Monte pursues Shorty through a slaughterhouse. Shorty shoots Monte in the arm. Monte manages to slip around and confront Shorty. Shorty holsters his pistol and Monte shoots him anyway. As Shorty dies, Monte says to him, or maybe to himself as Shorty might already be dead, "I rode down the grey... you had to sit him high". Monte is on his own. The theme of the last scene is a repeat of the opening scene where Monte sees a wolf and prepares to shoot it. While aiming, he is talking to his horse (in the opening scene he was talking to Chet) and segues into the same story he told in scene one about a man, Big Joe Abernathy, who used to wrestle wolves. He doesn't shoot the wolf. He rides off into the "New West".

==Cast==

- Lee Marvin as Monte Walsh
- Jeanne Moreau as Martine Bernard
- Jack Palance as Chet Rollins
- Mitchell Ryan as "Shorty" Austin
- Michael Conrad as Dally Johnson
- Jim Davis as Cal Brennan
- Allyn Ann McLerie as Mary Eagle
- G.D. Spradlin as Hal Henderson
- Eric Christmas as Colonel Wilson
- John Carter as Farmer
- John Hudkins as Sonny Jacobs (credited as John "Bear" Hudkins)
- Raymond Guth as "Sunfish" Perkins (credited as Ray Guth)
- John McKee as Petey Williams
- Tom Heaton as "Sugar" Wyman
- Ted Gehring as "Skimpy" Eagans
- Bo Hopkins as Joe "Jumpin' Joe" Joslin
- John McLiam as Joe "Fightin' Joe" Hooker
- Matt Clark as Rufus Brady
- Billy Green Bush as "Powder" Kent
- Charles Tyner as Doctor
- Richard Farnsworth as Cowboy
- Jack Colvin as Card Cheat
- Roy Barcroft as Proprietor (final role)

==Production==
Finance came from Cinema Center Films.
==Music==

Mama Cass performed the title song "The Good Times Are Comin'" during the opening sequence, it was written by John Barry with lyrics by Hal David.

==Reception==
Most reviews of the film were positive, and the western has scored an 88% rating on Rotten Tomatoes.
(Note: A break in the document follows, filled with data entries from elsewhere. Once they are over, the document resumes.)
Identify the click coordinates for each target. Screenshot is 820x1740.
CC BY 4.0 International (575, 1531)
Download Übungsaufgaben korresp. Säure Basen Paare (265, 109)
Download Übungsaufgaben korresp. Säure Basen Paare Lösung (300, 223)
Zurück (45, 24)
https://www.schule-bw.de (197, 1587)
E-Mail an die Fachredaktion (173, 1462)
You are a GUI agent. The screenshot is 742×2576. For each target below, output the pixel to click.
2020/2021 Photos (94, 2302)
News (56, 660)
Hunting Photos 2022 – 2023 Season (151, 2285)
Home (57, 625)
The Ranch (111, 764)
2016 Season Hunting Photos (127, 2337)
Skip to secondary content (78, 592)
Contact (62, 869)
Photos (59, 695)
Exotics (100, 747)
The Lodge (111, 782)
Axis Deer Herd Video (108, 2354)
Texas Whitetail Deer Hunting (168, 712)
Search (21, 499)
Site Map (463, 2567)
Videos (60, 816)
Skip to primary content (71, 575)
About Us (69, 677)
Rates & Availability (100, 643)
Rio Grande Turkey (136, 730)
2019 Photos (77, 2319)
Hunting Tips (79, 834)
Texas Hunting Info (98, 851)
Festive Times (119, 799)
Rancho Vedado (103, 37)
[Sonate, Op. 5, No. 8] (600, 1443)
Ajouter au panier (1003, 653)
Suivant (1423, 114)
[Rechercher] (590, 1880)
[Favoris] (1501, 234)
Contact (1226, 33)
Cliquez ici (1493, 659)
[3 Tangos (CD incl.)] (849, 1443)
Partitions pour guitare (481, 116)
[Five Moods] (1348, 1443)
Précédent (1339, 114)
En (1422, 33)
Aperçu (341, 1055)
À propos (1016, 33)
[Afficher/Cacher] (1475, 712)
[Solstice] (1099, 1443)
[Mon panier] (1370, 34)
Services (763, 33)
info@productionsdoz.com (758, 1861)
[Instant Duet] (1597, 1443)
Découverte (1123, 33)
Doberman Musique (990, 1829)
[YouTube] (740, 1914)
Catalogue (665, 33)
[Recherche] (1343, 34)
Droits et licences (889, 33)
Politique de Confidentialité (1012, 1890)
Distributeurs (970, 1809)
A positive notice came from critic Roger Ebert, who remarked that the production was "as lovely a Western as I've seen in a long time."

In Cinema Retro, John M. Whalen wrote:It's a true classic and even though it features two of the toughest tough guy actors of the sixties and seventies, it's not a melodramatic shoot-em-up, full of violence, sound and fury. Rather it's an elegiac portrait of the way it must have really happened, presented in a style as realistic as the Frederic Remington paintings shown under the opening credits.

==Remake==
A made-for-TV remake was released in 2003. Also called Monte Walsh, it was set in Wyoming and directed by Simon Wincer, with Monte and Martine played by Tom Selleck and Isabella Rossellini.